▶ _Work task_
Transcribe the entries that come next exactly, but not the pictures they contain.

Given information Start Marker

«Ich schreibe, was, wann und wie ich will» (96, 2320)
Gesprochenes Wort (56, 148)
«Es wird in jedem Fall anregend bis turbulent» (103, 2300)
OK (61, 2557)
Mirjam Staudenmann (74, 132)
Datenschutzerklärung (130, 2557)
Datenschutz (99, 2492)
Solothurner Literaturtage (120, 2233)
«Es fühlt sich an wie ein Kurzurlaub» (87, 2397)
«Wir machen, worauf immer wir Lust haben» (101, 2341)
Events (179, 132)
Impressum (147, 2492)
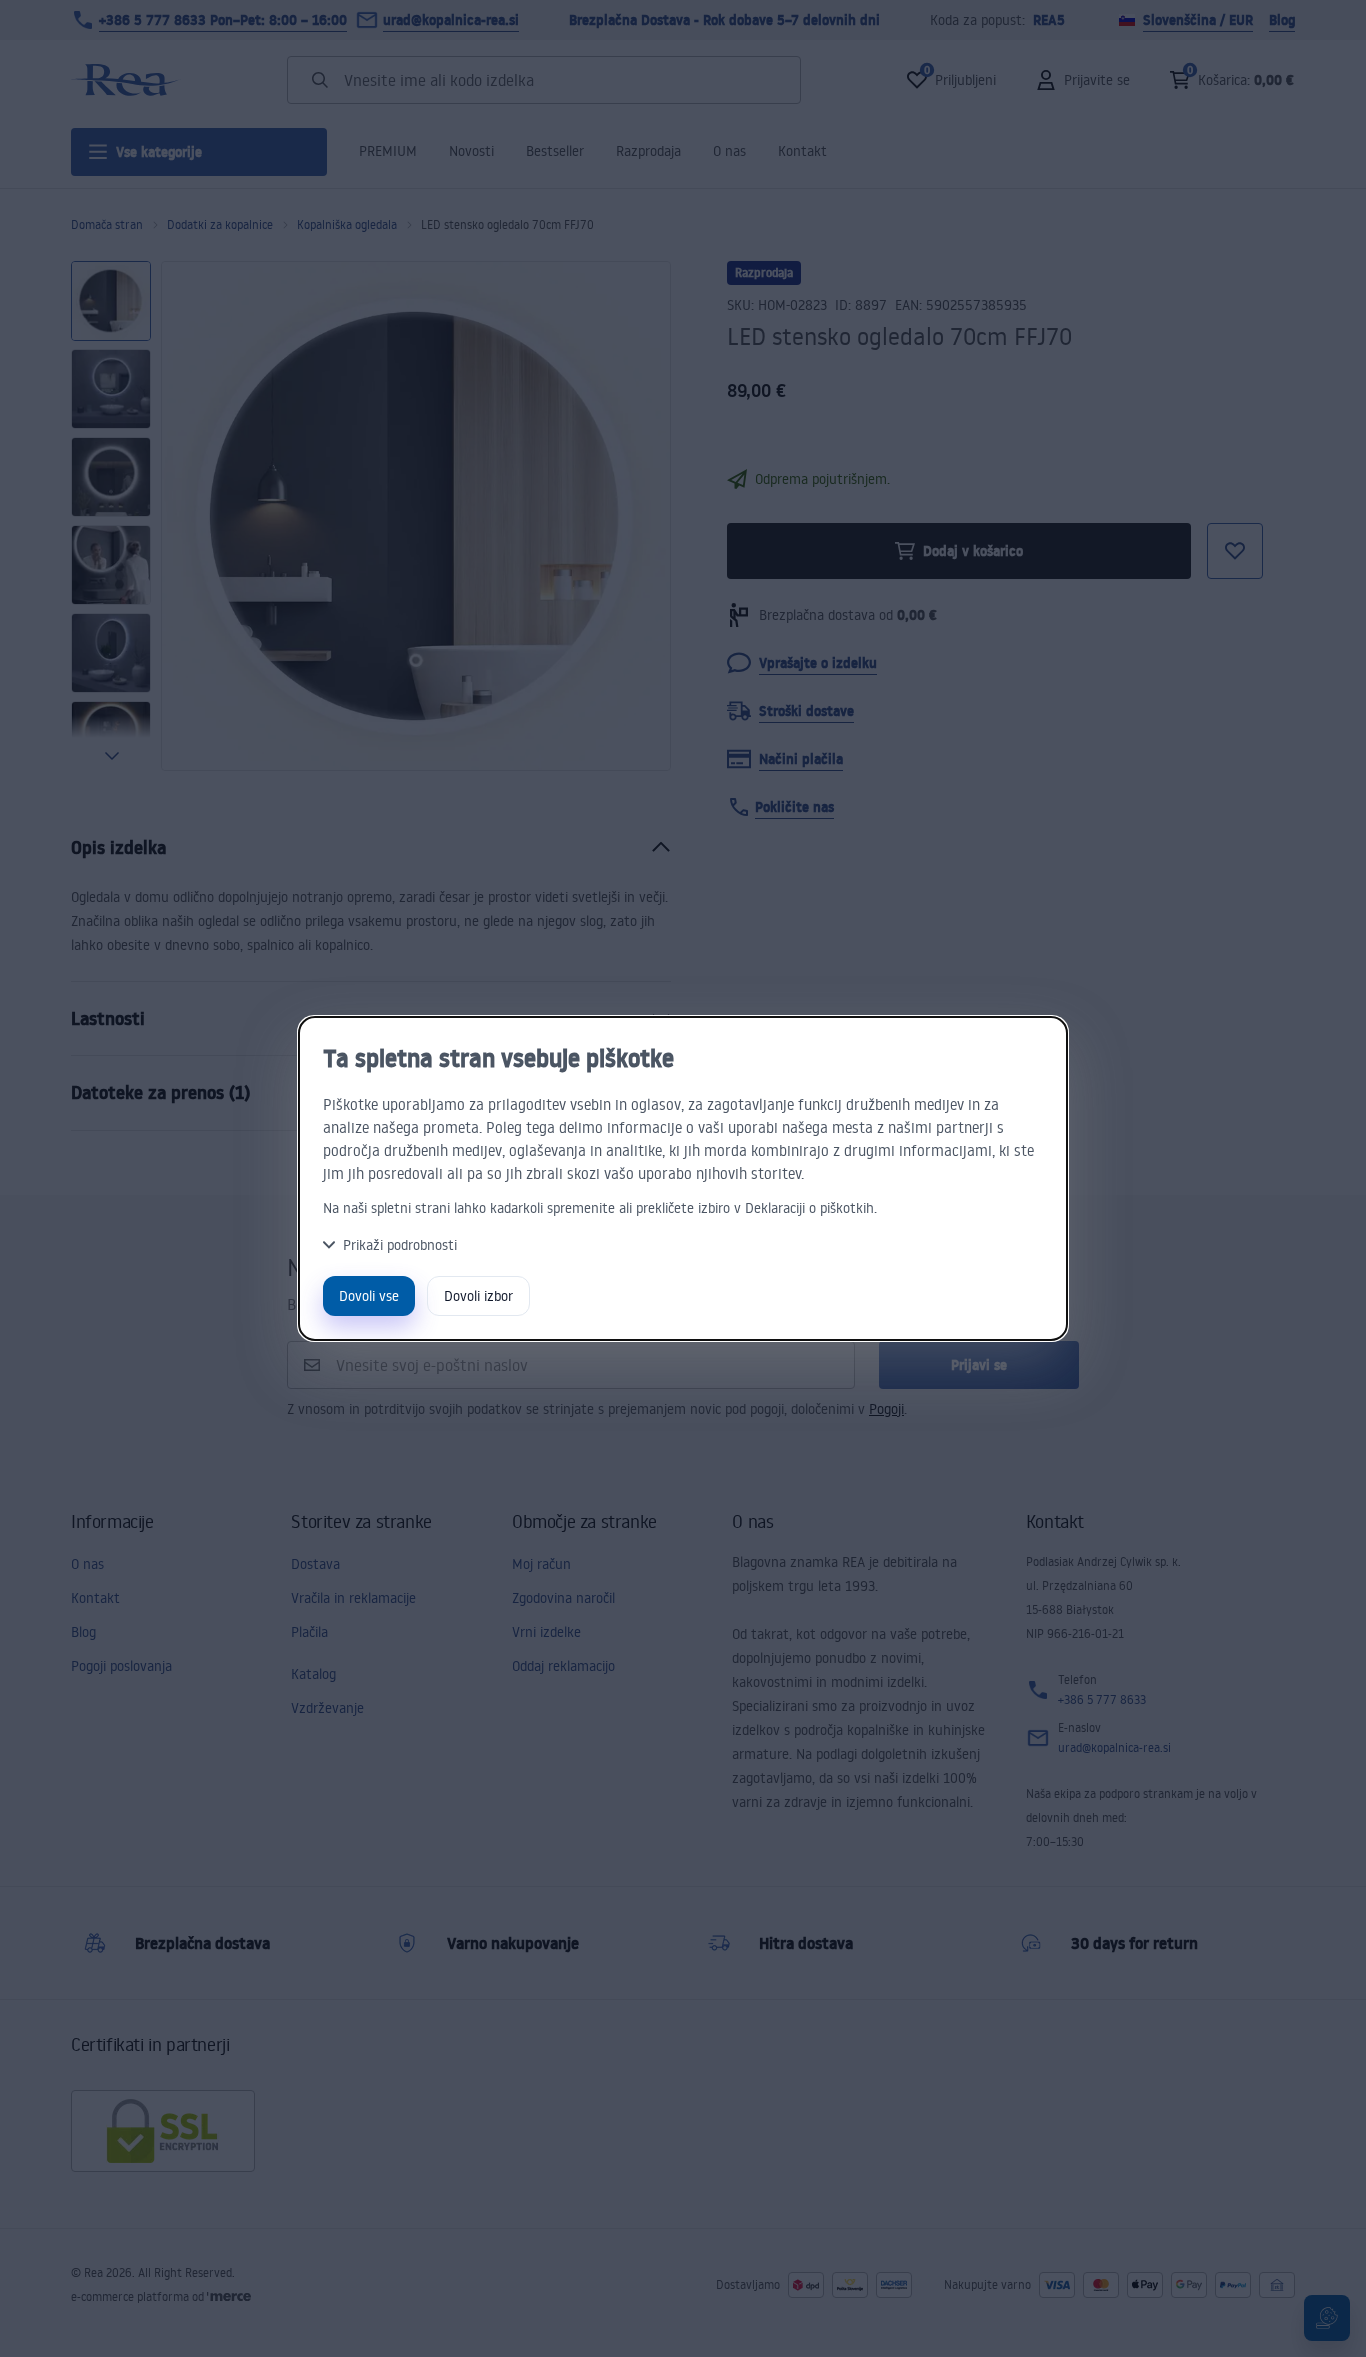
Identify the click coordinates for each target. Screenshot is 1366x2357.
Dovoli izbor (478, 1295)
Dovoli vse (369, 1295)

Given information End Marker

▶ _Written reply_
«Ich schreibe, was, wann und wie ich will» (96, 2320)
Gesprochenes Wort (56, 148)
«Es wird in jedem Fall anregend bis turbulent» (103, 2300)
OK (61, 2557)
Mirjam Staudenmann (74, 132)
Datenschutzerklärung (130, 2557)
Datenschutz (99, 2492)
Solothurner Literaturtage (120, 2233)
«Es fühlt sich an wie ein Kurzurlaub» (87, 2397)
«Wir machen, worauf immer wir Lust haben» (101, 2341)
Events (179, 132)
Impressum (147, 2492)
Identify the click coordinates for each target. Screenshot is 1366x2357.
Dovoli izbor (478, 1295)
Dovoli vse (369, 1295)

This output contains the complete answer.